Stored records:
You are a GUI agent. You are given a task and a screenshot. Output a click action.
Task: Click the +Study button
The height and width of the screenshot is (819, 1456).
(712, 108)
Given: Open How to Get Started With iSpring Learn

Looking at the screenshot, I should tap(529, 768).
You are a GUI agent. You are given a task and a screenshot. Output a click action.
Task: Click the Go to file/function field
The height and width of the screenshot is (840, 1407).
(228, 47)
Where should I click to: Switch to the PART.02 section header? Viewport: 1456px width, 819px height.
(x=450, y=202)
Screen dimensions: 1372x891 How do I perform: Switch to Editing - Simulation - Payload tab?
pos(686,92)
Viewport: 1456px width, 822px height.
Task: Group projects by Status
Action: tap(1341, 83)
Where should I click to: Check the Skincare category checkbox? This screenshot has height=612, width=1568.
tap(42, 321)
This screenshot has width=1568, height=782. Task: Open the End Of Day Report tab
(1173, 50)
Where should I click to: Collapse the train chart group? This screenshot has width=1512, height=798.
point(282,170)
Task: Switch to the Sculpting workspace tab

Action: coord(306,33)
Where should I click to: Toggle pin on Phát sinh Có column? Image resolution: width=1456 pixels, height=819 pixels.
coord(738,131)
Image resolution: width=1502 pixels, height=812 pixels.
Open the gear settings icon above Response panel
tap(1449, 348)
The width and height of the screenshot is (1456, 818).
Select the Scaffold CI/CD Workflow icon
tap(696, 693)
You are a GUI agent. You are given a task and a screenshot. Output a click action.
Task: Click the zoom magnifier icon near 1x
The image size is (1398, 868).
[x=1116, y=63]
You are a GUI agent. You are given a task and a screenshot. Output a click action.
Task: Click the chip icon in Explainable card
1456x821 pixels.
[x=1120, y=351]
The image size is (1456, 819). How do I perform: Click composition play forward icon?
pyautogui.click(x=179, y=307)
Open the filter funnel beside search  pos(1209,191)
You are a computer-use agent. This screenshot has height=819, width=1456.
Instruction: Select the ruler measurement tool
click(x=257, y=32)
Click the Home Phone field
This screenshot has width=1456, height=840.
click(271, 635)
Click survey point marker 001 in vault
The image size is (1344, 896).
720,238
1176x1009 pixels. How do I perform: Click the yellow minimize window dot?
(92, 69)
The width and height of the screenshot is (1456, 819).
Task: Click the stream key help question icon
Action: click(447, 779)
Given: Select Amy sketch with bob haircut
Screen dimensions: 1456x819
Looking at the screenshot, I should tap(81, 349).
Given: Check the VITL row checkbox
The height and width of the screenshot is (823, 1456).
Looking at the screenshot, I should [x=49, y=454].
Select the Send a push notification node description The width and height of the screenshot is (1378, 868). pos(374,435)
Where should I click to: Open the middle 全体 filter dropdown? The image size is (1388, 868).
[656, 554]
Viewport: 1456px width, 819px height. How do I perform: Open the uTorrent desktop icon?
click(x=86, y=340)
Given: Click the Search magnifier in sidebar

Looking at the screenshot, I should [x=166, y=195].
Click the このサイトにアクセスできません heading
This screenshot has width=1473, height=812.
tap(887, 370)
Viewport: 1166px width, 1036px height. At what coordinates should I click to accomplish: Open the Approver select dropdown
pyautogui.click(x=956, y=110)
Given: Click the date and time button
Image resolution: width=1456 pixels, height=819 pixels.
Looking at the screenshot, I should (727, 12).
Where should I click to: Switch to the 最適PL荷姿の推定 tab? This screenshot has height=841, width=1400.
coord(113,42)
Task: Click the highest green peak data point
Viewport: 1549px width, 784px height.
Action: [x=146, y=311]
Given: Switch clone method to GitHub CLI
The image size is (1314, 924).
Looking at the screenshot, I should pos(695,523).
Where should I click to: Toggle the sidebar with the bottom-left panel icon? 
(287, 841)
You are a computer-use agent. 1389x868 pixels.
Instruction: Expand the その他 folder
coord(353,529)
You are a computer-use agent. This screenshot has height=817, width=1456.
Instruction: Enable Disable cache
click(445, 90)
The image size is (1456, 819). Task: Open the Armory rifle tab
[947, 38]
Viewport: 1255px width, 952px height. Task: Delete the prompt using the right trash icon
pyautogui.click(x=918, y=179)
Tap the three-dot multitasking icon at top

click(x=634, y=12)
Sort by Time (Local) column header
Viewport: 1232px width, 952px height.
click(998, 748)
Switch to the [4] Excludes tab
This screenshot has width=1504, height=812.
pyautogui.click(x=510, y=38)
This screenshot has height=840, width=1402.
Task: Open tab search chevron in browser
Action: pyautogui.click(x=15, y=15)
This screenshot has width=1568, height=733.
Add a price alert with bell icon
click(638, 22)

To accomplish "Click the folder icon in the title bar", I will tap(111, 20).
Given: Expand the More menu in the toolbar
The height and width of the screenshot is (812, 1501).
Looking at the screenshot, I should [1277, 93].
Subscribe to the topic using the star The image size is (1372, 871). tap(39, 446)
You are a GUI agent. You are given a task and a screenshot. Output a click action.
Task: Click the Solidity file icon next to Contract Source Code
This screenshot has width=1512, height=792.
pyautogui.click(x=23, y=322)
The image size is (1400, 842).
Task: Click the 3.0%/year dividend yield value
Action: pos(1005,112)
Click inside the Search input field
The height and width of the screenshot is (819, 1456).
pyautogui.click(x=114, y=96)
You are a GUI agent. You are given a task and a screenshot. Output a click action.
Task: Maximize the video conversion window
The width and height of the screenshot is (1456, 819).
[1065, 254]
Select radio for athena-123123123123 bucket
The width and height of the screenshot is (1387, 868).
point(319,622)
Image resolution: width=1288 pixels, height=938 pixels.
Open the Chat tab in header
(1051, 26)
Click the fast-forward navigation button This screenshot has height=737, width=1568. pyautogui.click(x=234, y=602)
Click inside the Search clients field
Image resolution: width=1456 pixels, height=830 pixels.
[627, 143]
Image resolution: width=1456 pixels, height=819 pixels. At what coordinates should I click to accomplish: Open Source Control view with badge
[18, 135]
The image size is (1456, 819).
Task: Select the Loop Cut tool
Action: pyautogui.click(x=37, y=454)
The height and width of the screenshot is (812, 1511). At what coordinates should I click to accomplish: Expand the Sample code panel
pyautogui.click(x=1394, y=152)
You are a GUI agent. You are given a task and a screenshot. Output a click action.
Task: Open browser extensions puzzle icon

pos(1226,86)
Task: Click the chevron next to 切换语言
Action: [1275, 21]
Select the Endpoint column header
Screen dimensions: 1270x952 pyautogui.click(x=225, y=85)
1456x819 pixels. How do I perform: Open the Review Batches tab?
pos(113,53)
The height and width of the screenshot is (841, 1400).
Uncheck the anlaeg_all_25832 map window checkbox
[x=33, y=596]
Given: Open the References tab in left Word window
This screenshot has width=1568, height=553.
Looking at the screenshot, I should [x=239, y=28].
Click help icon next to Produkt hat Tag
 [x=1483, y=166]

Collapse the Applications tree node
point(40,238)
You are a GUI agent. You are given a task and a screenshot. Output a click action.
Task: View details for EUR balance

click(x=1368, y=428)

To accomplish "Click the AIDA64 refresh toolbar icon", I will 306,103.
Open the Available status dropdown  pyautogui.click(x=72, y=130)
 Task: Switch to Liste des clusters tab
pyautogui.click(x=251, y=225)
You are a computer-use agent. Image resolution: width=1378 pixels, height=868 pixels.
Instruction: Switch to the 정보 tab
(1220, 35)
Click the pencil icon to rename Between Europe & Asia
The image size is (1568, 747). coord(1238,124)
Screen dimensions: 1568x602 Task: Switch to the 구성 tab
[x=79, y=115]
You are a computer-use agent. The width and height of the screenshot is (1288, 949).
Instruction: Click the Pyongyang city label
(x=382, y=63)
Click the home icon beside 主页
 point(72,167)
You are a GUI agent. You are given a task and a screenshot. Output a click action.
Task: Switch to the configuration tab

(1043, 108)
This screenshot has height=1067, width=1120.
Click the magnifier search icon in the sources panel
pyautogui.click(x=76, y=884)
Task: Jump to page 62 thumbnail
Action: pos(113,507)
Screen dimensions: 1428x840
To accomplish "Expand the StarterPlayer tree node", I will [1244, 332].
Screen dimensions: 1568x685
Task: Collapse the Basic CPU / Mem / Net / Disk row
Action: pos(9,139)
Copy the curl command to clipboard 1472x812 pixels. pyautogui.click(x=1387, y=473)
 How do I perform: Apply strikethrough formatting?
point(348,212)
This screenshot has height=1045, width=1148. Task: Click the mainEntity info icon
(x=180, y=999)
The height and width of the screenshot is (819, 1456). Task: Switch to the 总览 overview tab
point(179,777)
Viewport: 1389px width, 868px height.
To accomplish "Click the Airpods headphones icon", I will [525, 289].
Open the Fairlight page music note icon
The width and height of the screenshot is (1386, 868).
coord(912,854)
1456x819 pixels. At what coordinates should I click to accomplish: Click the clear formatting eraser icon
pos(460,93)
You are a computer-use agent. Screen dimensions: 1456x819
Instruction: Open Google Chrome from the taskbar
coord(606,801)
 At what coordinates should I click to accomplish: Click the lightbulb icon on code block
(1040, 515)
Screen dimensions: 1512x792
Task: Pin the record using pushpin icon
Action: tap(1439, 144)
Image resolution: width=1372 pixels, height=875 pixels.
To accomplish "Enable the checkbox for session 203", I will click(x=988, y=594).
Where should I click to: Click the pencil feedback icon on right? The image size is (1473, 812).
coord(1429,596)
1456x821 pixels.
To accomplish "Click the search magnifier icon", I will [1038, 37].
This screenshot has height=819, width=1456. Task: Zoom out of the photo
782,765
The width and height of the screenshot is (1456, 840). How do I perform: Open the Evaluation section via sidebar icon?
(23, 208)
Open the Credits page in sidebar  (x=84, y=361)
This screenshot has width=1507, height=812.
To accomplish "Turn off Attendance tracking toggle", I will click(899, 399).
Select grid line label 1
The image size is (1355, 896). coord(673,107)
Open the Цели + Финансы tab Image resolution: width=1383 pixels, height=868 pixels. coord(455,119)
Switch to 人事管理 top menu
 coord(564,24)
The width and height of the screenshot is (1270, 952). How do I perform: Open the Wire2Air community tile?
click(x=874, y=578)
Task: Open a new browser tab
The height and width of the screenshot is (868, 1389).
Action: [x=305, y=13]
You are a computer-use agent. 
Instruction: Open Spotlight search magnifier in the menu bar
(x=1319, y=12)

Task statement: For every line above in which the string "toolbar" appears, add one; please give the final count and nothing else.

Solution to the exercise: 2